Her heart felt as if it were waltzing. “Then…?”
He crossed to the bed, knelt, and took her hand in his. “Of course you can make Violet your life’s work, Ellie. She’ll be mine, too. But no matter what you say, we’re getting married just as soon as I can get a preacher over here. I love you, Ellie.”
“Roy!” she exclaimed in surprise, but she couldn’t talk for long, because Roy bent down to capture her lips.
She twined her arm about his neck, and suddenly it seemed that she and Roy and Violet were all bound up together, as one. His kiss was as warm and intense as ever, but he held her gingerly, lovingly, as if she, like her daughter’s namesake, were a delicate flower easily crushed.
When he finally pulled back from her, his eyes were so full of love that Ellie felt almost light-headed with happiness.
“At the dance you said you wanted to see my face when I figured out how wrong I’d been—well, here it is,” Roy said.
“It’s an adorable face.”
He held her tight. “I’ve loved you ever since I saw you step off that railroad car, Ellie.

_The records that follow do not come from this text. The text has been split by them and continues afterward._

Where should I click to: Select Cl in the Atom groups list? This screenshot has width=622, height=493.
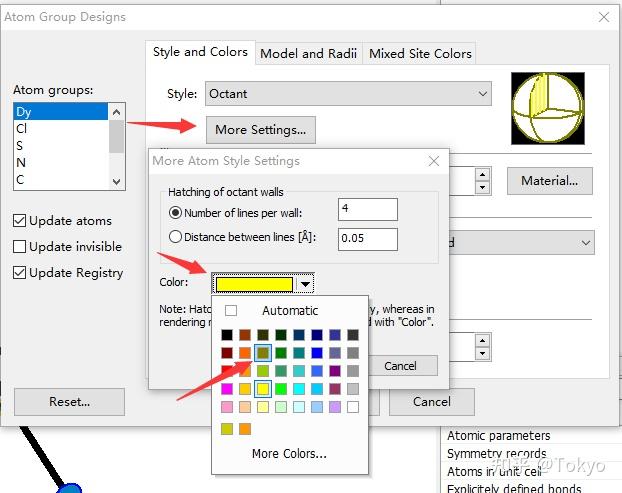coord(24,129)
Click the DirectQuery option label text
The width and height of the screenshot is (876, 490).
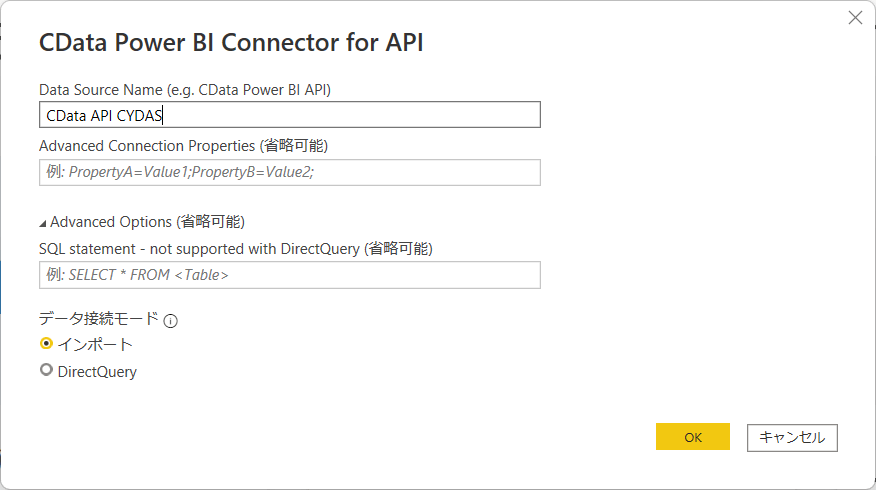[x=97, y=371]
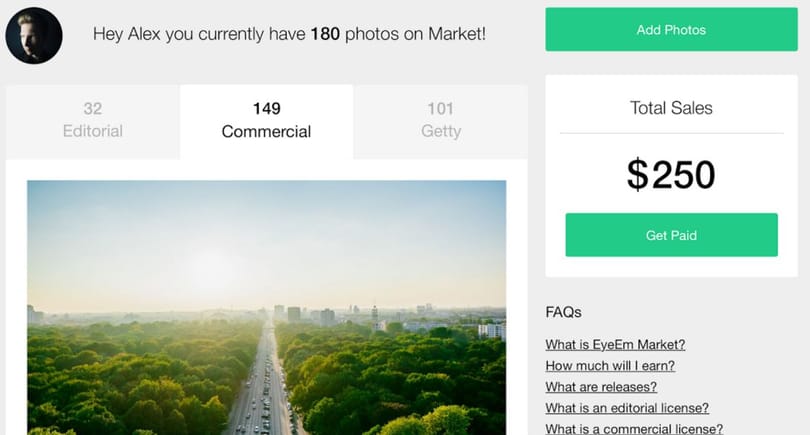Click the bold 180 photo count

(325, 34)
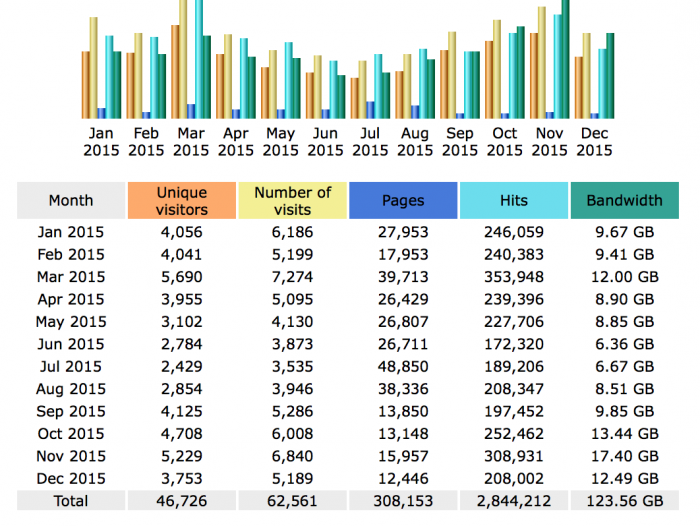Click the Sep 2015 yellow visits bar
The height and width of the screenshot is (526, 700).
click(452, 75)
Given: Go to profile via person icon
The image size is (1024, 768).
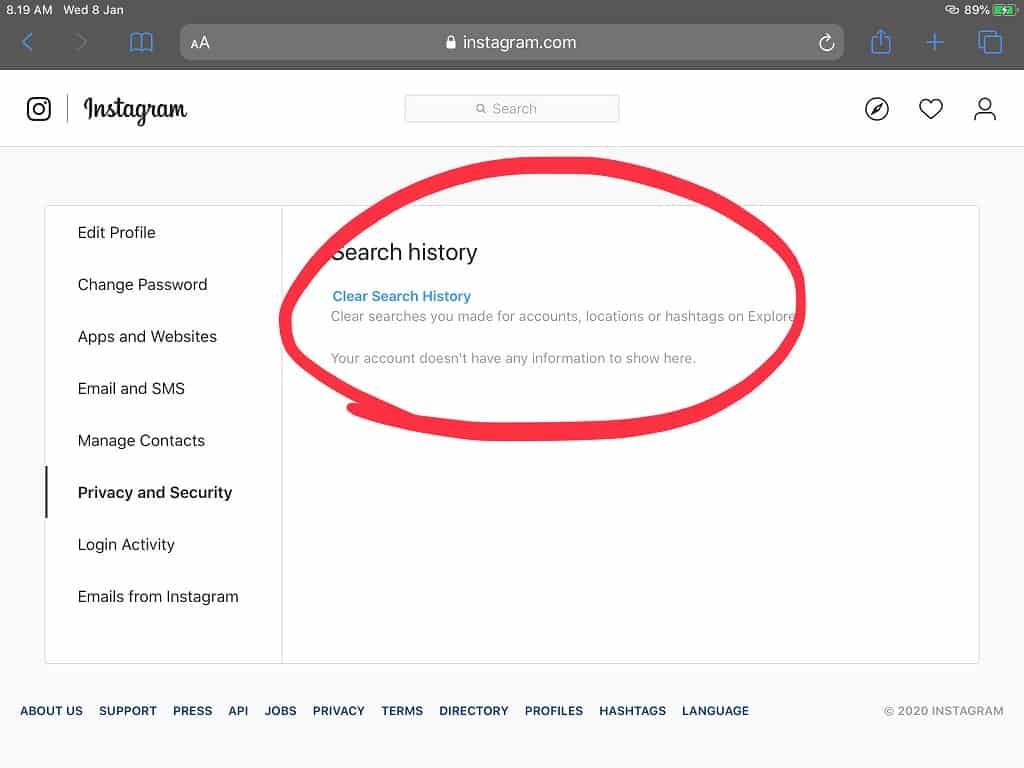Looking at the screenshot, I should coord(985,109).
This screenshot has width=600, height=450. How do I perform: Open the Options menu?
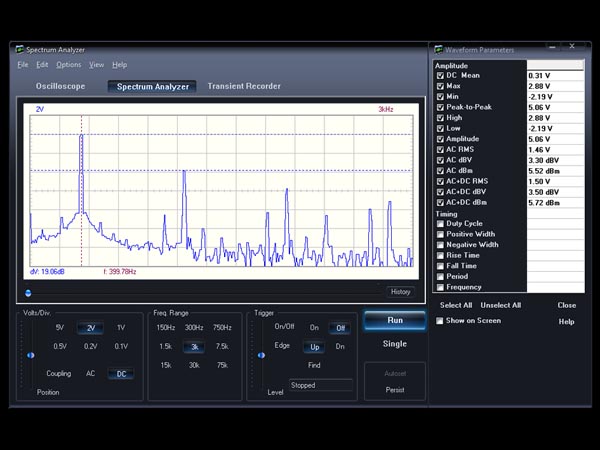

Loved you so much it scared the pants off me. Maybe that’s why I flew off the handle when I found out you’d lied. I was too scared and too stubborn to see that your love meant more to me than anything.”
“Oh, Roy,” she said, sinking down against the brace of pillows against her back. “I’ve never heard such wonderful words.”
He grinned. “I’ve never spoken any, either. I guess when it comes to love talk, I’m not very accomplished. But now that I’m starting to get the hang of it, I intend to tell you how much I love you at least five times a day.”
Ellie was thrilled, but she pretended at least to think over his loving offer. “I think I’d prefer ten times a day. And for every time you say it, there should also be a kiss.”